We have measured optical reflection spectra for the alkali-metal fullerides ${\mathrm{K}}_3$ ${\mathrm{C}}_{60}$, ${\mathrm{Rb}}_3$ ${\mathrm{C}}_{60}$, ${\mathrm{K}}_4$ ${\mathrm{C}}_{60}$, ${\mathrm{Rb}}_4$ ${\mathrm{C}}_{60}$, and ${\mathrm{Rb}}_6$ ${\mathrm{C}}_{60}$ grown by a cosublimation method in an energy region of 0.08–6 eV. A gap structure peaked at 0.5 eV was observed in ${\mathrm{K}}_4$ ${\mathrm{C}}_{60}$, indicating that this compound is an insulator. This result is in good agreement with other kinds of experiments, but contrary to a simple band theory. The metallic conductivity spectra of ${\mathrm{K}}_3$ ${\mathrm{C}}_{60}$ and ${\mathrm{Rb}}_3$ ${\mathrm{C}}_{60}$ were formed of a Drude part and midinfrared absorption.

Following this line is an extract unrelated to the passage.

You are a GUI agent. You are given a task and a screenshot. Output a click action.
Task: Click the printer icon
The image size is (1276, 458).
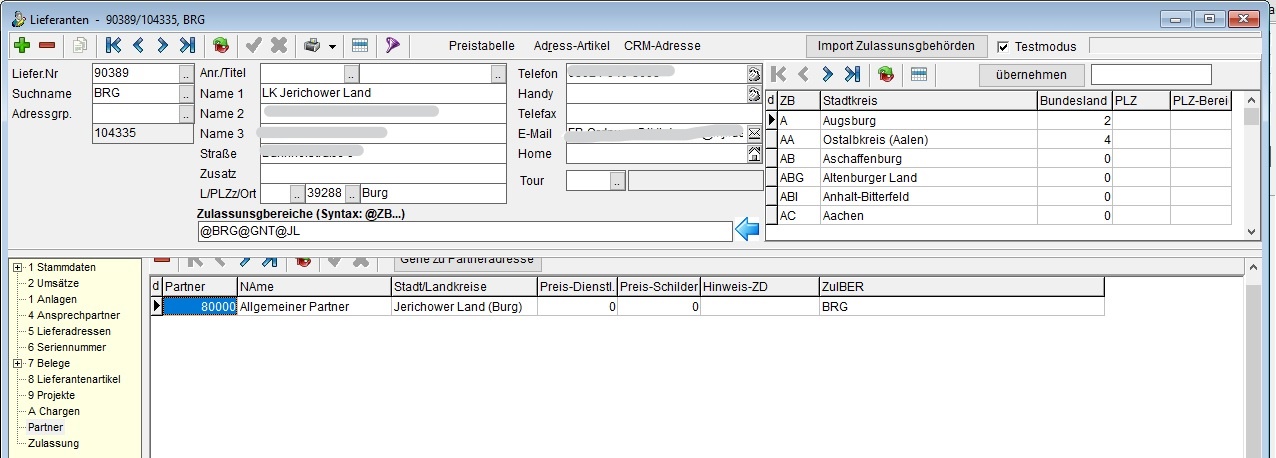[x=312, y=46]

The energy of the latter contribution was close to the optical gap of ${\mathrm{K}}_4$ ${\mathrm{C}}_{60}$. The infrared-active molecular vibrational ${\mathit{T}}_{1\mathit{u}}$(4) mode shows an anomalous dependence on the alkali concentration x, and a large splitting (about 30 ${\mathrm{cm}}^{\mathrm{-}1}$) in the x=4 phase. These results suggest that the interaction between the doped electrons and the ${\mathit{T}}_{1\mathit{u}}$(4) vibration mode is extremely strong. The relation between the anomalous phonons and the midinfrared absorption in ${\mathrm{K}}_4$ ${\mathrm{C}}_{60}$ and ${\mathrm{K}}_3$ ${\mathrm{C}}_{60}$ is discussed.